— Begin —

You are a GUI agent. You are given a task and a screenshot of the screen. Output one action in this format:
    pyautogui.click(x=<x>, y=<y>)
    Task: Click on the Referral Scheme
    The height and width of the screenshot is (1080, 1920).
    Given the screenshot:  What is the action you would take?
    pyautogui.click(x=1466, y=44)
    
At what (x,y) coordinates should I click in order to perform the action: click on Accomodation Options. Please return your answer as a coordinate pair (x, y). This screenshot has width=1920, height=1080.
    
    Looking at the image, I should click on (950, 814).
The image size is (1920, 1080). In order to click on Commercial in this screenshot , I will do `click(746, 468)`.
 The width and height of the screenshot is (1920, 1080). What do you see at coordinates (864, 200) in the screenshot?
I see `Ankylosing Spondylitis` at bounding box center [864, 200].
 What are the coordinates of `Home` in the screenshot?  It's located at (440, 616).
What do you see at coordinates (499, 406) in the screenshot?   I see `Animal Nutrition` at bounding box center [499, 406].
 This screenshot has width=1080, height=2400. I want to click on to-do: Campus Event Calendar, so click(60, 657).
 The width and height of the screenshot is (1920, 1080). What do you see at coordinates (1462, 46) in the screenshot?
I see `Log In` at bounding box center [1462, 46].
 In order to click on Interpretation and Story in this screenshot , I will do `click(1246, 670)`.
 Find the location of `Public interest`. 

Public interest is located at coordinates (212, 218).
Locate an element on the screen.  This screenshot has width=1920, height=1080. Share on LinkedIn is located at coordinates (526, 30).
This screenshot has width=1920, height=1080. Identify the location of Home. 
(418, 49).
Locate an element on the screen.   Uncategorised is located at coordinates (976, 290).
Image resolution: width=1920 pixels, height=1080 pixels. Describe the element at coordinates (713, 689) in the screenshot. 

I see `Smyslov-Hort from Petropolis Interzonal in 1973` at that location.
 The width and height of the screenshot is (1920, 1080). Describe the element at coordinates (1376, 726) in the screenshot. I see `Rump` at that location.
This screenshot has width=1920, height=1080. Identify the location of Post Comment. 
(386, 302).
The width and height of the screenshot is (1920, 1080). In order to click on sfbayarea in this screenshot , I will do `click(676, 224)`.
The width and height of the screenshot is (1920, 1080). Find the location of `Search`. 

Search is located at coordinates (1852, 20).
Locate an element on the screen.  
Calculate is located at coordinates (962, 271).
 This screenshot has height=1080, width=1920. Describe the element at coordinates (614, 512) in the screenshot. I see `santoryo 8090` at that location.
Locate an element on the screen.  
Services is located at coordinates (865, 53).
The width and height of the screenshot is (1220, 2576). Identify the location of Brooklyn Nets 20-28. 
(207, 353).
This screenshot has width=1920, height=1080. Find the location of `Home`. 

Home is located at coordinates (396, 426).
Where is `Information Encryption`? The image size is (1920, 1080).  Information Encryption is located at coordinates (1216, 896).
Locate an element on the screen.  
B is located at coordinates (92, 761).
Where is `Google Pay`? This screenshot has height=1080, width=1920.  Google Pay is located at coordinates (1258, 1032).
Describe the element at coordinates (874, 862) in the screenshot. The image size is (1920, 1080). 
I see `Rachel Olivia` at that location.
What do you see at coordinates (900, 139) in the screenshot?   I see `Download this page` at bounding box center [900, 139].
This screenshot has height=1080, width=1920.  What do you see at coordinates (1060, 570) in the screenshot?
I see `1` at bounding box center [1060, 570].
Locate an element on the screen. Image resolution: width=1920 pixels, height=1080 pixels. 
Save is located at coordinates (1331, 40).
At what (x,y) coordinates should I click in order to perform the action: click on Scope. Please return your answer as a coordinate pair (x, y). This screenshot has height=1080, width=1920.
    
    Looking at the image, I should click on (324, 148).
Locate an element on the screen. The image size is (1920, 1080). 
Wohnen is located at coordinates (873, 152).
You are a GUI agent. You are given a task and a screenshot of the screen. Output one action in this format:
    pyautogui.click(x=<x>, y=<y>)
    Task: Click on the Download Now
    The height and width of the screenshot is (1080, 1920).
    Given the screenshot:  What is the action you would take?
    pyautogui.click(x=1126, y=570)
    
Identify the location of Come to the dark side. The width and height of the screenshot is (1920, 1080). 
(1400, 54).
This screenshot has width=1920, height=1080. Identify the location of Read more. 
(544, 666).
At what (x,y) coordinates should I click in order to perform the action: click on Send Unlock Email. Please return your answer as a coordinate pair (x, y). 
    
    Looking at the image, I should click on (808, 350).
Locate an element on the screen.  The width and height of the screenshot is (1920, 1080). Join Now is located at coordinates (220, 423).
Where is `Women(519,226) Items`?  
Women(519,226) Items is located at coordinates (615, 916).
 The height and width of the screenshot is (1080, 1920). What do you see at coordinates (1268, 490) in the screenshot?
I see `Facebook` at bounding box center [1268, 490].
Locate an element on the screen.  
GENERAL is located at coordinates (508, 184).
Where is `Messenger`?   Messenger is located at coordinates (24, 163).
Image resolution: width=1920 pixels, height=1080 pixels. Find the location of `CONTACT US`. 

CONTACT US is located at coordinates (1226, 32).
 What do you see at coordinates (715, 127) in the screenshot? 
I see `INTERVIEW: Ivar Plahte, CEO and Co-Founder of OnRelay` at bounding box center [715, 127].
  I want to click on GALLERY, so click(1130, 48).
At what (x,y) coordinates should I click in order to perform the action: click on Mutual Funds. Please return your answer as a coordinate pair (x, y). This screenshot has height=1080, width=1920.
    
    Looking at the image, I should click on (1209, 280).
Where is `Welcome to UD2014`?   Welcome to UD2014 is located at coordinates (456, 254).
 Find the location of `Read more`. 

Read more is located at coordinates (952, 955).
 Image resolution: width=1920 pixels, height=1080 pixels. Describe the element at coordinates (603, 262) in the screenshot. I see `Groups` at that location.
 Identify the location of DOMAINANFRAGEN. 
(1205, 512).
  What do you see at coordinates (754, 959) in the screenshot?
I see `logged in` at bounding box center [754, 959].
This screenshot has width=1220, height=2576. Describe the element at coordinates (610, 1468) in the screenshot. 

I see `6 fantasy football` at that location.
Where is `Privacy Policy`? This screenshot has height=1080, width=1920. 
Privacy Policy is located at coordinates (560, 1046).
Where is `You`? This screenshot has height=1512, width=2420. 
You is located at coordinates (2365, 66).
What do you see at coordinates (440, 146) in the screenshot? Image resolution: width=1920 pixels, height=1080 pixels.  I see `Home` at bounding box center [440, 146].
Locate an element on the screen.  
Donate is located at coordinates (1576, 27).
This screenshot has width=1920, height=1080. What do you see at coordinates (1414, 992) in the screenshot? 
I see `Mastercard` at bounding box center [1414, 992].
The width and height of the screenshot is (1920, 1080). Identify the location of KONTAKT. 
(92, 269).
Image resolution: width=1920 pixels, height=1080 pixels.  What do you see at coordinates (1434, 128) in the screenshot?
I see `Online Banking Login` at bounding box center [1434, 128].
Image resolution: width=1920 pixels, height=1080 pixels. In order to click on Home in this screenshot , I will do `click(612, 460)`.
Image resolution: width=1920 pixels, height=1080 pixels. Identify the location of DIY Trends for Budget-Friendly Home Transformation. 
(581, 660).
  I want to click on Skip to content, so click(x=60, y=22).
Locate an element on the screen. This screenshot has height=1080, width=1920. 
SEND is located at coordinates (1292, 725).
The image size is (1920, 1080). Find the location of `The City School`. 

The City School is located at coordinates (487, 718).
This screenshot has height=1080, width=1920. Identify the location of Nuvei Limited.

— End —

- [Task to carry out]
Pick out each line of the listing above that contains the word "interest", and copy those lines.

- [Exercise response]
 Find the location of `Public interest`. 
Public interest is located at coordinates (212, 218).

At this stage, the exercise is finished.